Lou Ye × 2
- Suzhou River
- 苏州河
-
China/
Germany 2000 - Lou Ye
- 83 DCP
- NR
- Lou Ye × 2
“A ghost story that’s shot as though it were a documentary—and a documentary that feels like a dream.”
J. Hoberman, Village Voice
The so-called Sixth Generation of Chinese filmmakers surfaced in the aftermath of the Tiananmen Square massacre, harnessing cheap equipment and guerrilla techniques to capture state-unapproved aspects of life under government crackdown. Lou Ye, among the most controversial of the cohort, achieved acclaim abroad—and a two-year ban from filmmaking at home—for his sophomore feature Suzhou River, suppressed in China after its unauthorized Rotterdam premiere. A Vertigo-esque tale of romantic obsession and criminality, the film is told largely, perhaps exclusively, from the vantage of an unseen and unnamed Shanghai videographer whose relationship with a nightclub performer (Zhou Xun) unfurls a backstory involving a courier (Jia Hongsheng), a kidnapping, and a disappeared girl (also Zhou). Mermaid myths and doppelgangery add intrigue to the noir-steeped proceedings, but it’s the director’s ingenious camerawork, which vacillates between protagonist POV and third-person observer, that truly elevates the work’s beguiling mysteries. This 2022 restoration, supervised by Lou, retains the film’s integral lo-fi aesthetic.
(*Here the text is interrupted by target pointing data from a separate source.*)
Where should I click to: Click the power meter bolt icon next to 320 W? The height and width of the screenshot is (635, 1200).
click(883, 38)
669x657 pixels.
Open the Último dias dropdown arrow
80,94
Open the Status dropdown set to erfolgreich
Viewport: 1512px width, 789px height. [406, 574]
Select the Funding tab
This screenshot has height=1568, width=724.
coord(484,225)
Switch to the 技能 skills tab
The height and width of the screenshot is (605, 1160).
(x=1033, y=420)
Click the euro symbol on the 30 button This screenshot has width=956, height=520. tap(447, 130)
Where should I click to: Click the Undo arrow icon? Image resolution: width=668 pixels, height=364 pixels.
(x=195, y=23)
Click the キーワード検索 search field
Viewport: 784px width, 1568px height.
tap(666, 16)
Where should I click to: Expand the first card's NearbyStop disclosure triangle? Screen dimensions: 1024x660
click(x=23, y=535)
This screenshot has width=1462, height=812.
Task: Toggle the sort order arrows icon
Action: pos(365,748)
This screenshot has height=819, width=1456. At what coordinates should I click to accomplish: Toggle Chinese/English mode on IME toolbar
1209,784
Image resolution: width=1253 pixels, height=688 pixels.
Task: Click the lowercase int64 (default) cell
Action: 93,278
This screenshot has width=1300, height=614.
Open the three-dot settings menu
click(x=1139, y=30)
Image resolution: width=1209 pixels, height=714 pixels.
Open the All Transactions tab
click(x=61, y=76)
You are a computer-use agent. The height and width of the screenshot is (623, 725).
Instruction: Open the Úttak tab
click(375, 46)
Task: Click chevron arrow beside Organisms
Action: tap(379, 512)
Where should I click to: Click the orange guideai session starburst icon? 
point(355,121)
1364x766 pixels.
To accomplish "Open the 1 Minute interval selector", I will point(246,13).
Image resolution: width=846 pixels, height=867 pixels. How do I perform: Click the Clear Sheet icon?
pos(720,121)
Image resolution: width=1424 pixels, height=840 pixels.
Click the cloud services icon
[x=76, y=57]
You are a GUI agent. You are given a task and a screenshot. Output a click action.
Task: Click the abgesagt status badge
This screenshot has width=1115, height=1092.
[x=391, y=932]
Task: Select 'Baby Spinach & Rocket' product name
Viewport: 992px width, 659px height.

In Mandarin with English subtitles
“It’s hard not to be swept up by the strong current of Suzhou River: a seductive and atmospheric conundrum that works pleasingly as an exercise in storytelling.”
Lizzie Francke, Sight and Sound
“As much about style as about love, Suzhou River echoes a lot of films, from the Hong Kong style of Wong Kar-Wai to Kieslowski’s The Double Life of Veronique, but the sum total is something with a freshness of its own.”